According to the Justice Department, AT&T and Verizon control 78 percent of low-frequency spectrum, defined as spectrum below 1000 MHz.


Even a merger of Sprint and T-Mobile US would not change the disadvantage in lower-frequency spectrum, even though the the merged entity would, before the auctions, have the biggest amount of spectrum.


There now is greater focus on the “quality” of spectrum, as well as its “quantity.” Simply, both T-Mobile US and Sprint argue they will be at a disadvantage, compared to market leaders AT&T Mobility and Verizon Wireless, unless they are assured of access to about a third of the proposed spectrum to be auctioned, presumably under rules that would bar the two largest carriers from bidding for those blocks.


But some economists argue that barring the largest market contestants, or possibly even using set asides, could have negative impact.
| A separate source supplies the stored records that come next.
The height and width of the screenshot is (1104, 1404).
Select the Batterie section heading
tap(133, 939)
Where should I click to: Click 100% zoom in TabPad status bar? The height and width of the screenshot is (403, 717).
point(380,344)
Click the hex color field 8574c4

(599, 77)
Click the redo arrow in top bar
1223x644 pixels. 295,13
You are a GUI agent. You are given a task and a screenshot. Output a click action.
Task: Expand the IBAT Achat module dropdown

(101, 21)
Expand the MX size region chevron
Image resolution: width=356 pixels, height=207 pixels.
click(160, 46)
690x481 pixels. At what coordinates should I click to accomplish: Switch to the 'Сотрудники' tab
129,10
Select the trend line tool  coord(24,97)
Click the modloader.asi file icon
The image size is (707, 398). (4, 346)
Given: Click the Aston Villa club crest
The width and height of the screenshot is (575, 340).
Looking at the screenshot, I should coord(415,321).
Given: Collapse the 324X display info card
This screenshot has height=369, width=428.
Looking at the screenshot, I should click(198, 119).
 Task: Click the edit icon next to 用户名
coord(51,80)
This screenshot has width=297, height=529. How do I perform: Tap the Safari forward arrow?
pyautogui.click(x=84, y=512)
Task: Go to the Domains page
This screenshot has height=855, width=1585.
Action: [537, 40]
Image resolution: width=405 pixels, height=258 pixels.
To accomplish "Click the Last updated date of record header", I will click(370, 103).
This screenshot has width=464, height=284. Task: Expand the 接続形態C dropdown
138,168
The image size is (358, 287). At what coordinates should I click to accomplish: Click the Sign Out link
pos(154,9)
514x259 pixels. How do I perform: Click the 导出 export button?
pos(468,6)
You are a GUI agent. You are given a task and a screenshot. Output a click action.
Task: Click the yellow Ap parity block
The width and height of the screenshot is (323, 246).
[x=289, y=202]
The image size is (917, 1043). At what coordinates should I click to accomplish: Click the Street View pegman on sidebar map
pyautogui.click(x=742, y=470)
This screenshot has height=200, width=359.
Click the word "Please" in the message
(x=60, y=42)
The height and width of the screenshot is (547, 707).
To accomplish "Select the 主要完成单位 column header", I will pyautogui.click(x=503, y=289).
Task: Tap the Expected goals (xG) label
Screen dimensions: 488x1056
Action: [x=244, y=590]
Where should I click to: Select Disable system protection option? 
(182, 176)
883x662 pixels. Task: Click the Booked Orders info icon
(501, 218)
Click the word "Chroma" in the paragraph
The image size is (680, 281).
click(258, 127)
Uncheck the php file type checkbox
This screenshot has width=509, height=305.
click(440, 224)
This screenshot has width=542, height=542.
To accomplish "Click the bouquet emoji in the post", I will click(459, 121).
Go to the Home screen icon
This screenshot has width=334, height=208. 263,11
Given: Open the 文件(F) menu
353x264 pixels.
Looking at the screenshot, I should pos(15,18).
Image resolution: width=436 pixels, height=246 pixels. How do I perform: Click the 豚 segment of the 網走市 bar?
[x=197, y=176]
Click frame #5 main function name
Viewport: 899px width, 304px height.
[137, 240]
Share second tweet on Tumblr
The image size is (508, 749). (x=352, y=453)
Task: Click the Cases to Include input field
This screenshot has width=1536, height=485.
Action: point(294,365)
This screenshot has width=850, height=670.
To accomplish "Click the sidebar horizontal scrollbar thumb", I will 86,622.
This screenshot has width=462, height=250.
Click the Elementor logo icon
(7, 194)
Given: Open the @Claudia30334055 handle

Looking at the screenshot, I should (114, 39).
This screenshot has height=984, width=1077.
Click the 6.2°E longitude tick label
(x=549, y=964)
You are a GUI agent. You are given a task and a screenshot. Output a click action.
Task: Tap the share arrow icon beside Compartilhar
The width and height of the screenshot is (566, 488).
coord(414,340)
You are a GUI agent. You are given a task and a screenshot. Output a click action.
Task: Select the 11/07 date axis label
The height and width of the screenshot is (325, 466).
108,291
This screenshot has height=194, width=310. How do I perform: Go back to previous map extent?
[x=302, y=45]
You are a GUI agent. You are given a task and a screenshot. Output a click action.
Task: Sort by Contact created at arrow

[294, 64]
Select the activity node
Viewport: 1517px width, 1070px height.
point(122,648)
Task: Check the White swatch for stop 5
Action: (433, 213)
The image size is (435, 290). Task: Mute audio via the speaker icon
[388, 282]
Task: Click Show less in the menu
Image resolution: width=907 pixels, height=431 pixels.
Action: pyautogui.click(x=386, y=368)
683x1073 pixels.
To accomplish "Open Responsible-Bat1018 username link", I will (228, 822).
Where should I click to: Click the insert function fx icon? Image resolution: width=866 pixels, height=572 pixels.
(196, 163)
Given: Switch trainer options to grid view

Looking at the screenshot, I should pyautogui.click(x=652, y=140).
Basically, the argument is that the largest spectrum holders are able to more efficiently harness the spectrum than firms with smaller holdings.


Others argue that it'd be more fair to adopt a rule that enforces the same limit on all the participants, regardless of their existing holdings. Such symmetric caps would not take into account current market share or spectrum asset holdings.


Others (including Sprint and T-Mobile US) argue for “asymmetric” caps that take into account current market share and spectrum quality issues


As always, “efficiency” and “equity, ” “competition” and “investment” issues exist.


Regulators and policymakers often use set aside rules to encourage competitors. But, over the long term, markets still become more concentrated. And, as European regulators have discovered, competition can reduce the climate for investment.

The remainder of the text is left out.